Si le XXè siècle devait être reconnu pour
avoir apporté une valeur maîtresse à l'aventure humaine, je crois bien que
celle-ci serait la conscience. Même s'il est entendu que
ce-qu'on-ne-sait-pas-ça-ne-nous-fait-pas-mal, la conscience a pourtant gagné
une étonnante popularité.
D'aussi loin que je me
souvienne, dans ma courte vie, (j'aurai 43 ans demain) la conscience est en
tête du palmarès des valeurs dans lesquelles j'ai baigné. Petit, on m'avait
appris, en même temps qu'on m'avait interdit de montrer mes fesses, de piquer
des bonbons ou de conter des menteries, que ma conscience devait être pure et
que le petit Jésus me surveillait. Ensuite, ce fut l'école obligatoire pour de
nombreuses années. Je devais y apprendre tout ce dont je devais devenir conscient
pour, plus tard, gagner ma vie honorablement.

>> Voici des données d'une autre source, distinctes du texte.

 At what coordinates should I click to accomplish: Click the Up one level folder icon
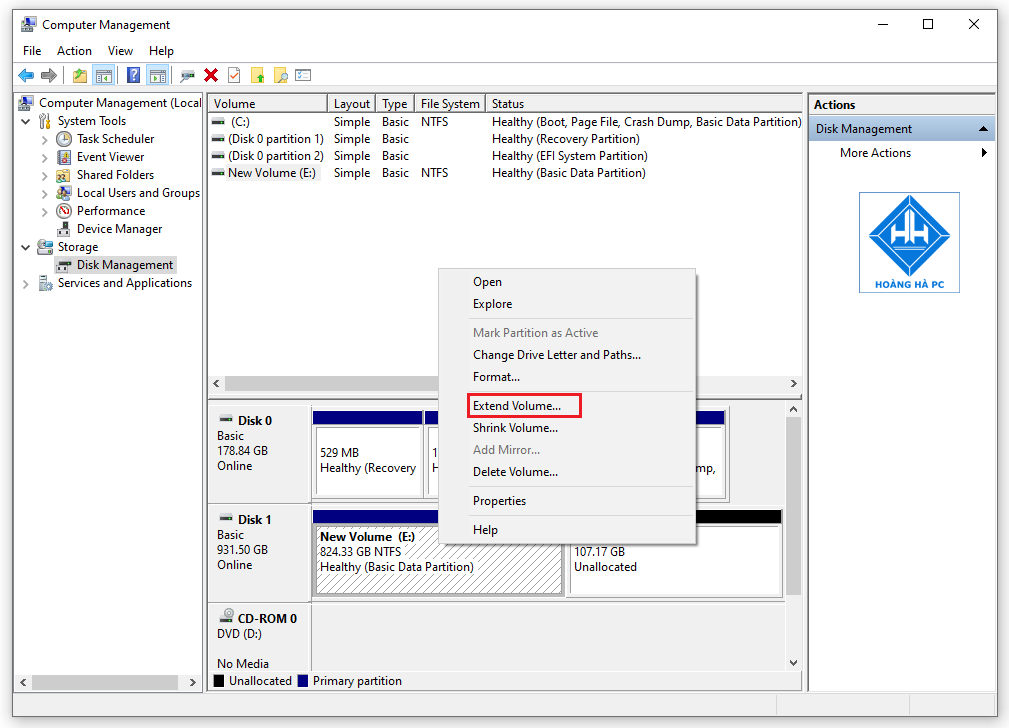(79, 74)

Je sais très bien aujourd'hui que
l'instruction et la formation scolaire et professionnelle ont eu principalement
pour effet de me faire intégrer des automatismes qui font que je n'ai pas
besoin d'utiliser ma conscience lorsque je pose un geste professionnel. J'agis
professionnellement par automatisme et c'est très bien comme ça. Imaginez si je
devais prendre conscience de chacun des gestes que je pose et de leur pourquoi.
Déjà, dès le matin, je n'en finirais plus ne serait-ce que pour m'habiller.
Dans les années soixante, les Beatles et
tout le mouvement qui a entouré la philosophie du Peace and Love m'ont apporté quelque répit à une conscience qui
n'en finissait plus de se sensibiliser. Mais arrivé aux années 70, un mouvement
“psy-machin” m'a fait adhérer à la croyance freudienne qui dit que «plus
conscient, c'est mieux!» D'ailleurs, je trouve amusant encore aujourd'hui
d'entendre les membres des professions “psy” diverses manifester leur mépris
pour les gens inconscients de façon,
semble-t-il très politiquement correcte. J'avais donc suivi, à cette époque,
thérapies de groupe, thérapie de couple, et psychanalyse, poursuivant avec
acharnement l'idée de devenir un jour suffisamment conscient pour en venir à
prendre ma vie en main et être heureux. Mais plus je grattais mon inconscient,
plus je devenais conscient que ma condition humaine m'apportait toutes les
raisons d'être malheureux. En fait, je ne faisais que l'apprentissage d'une
espèce de code social où je devais me contrôler devant mes frustrations et
tâcher que mon comportement spontané provienne d'automatismes socialement
acceptables ancrés dans mon « inconscient ».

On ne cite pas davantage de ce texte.